This is an old revision of the document!
Table of Contents
Multimedia Compression Methods
In their uncompressed form, multimedia data typically require a very large amount of storage space. Multimedia compression techniques generally belong to the group of lossy methods, meaning they do not restore the original data but rather use tricks so that the human senses do not notice the difference.
Example: One second of stereo recording with a microphone at CD quality
The sampling rate is 44.1 kHz, meaning 44.100 samples are taken in one second. Assuming that, each sample is stored as a 16-bit value, and there are 2 samples for each time point, one for the left channel and one for the right channel:
$$ 44100 \times 16 \text{ bits} \times 2 \approx 1.4 \text{ Megabits} $$
And this is just one second!
Example: Full HD frame (1080p): 1920x1080 resolution (theoretical size)
$$ 1920 \times 1080 \times 32 \text{ bits} \approx 8 \text{ Megabytes} $$
Keep in mind that this is just a single frame, and modern multimedia systems typically display 60-100 frames per second.
Principle of Lossy Compression: The bitstreams need to be transformed so that the information important to the human eye and ear is preserved. Experience shows that our eyes are less sensitive to image components with higher spatial frequencies, meaning we find it harder to perceive a dense pattern than a less dense one. In the case of moving images (videos), our eyes are also more sensitive to low frequencies.
The two-dimensional Fourier transform helps convert the image pixels into frequency values.

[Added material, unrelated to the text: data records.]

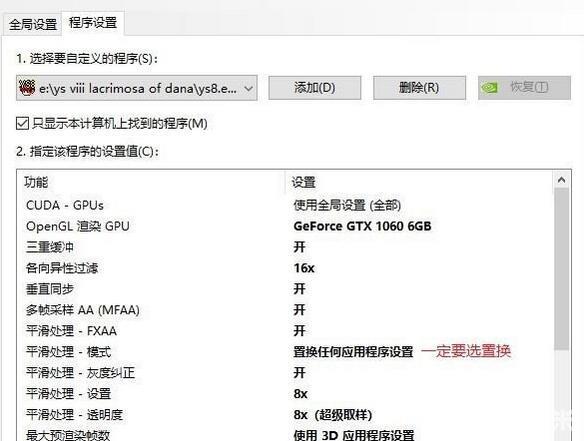This screenshot has height=441, width=584.
Task: Click the Ys VIII program icon in dropdown
Action: (x=27, y=88)
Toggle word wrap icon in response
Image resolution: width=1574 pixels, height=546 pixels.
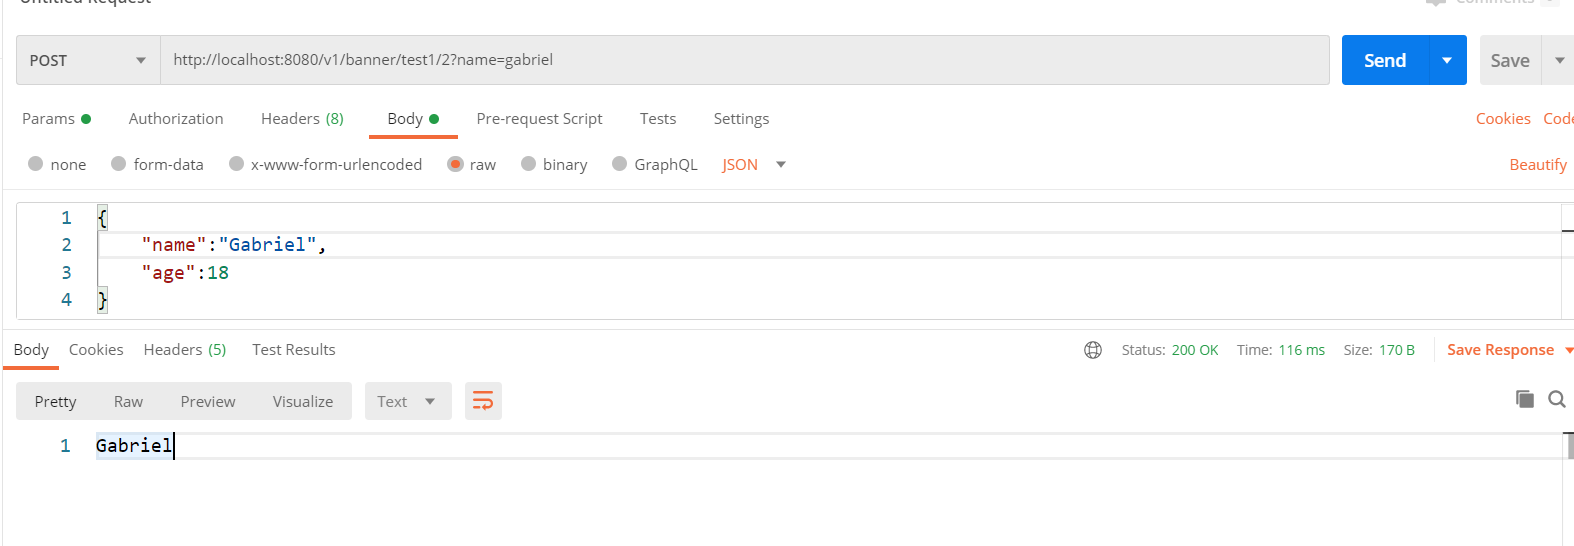click(x=483, y=402)
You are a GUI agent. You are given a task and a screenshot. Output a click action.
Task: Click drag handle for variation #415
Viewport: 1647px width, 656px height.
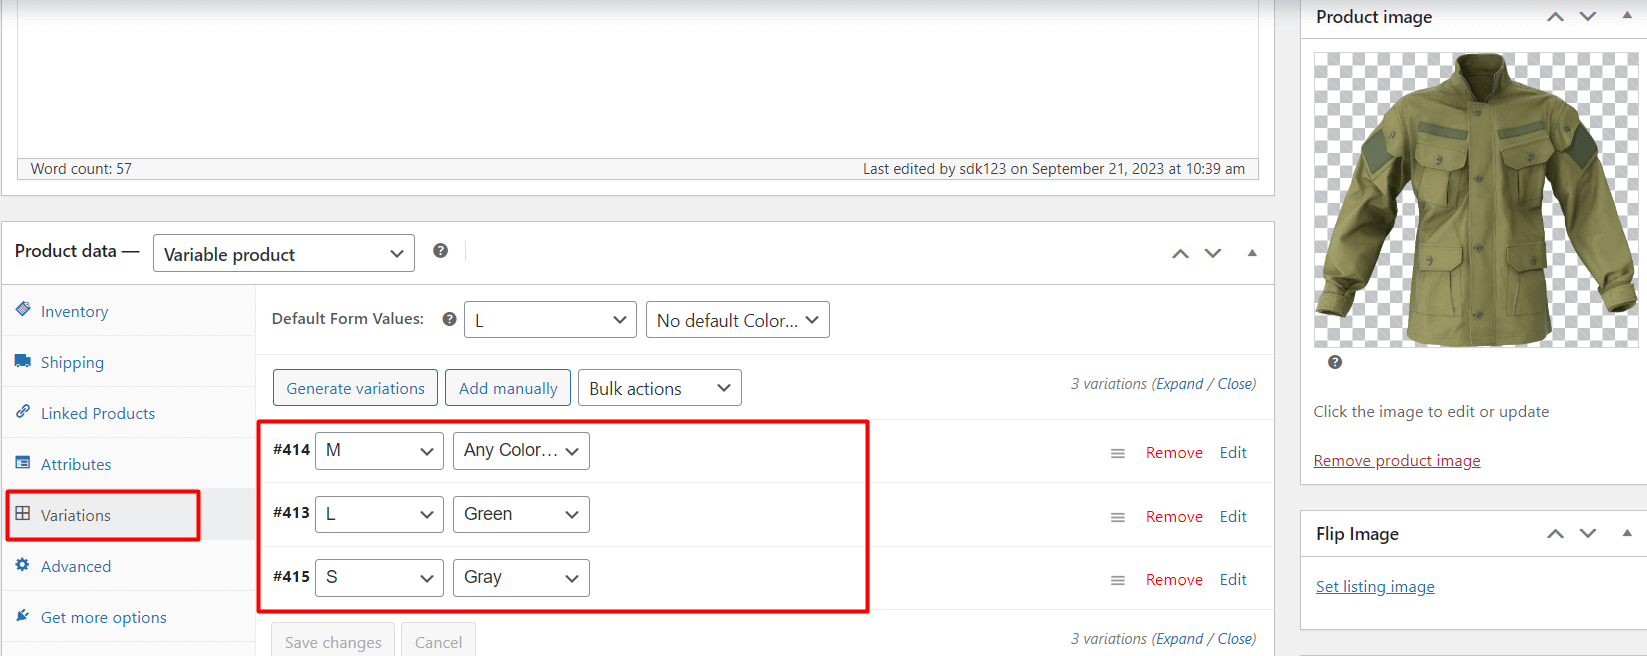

Note: The Fourier transform can be imagined similarly to a mono microphone recording, where the recorded volume values are represented at specific points in time. The transformation can determine, for example, that a C-sharp (C#) note was played in a given interval while a C was played in another interval. It's like trying to reconstruct the musical score by ear. If we only encoded the note heads, we would achieve very high compression!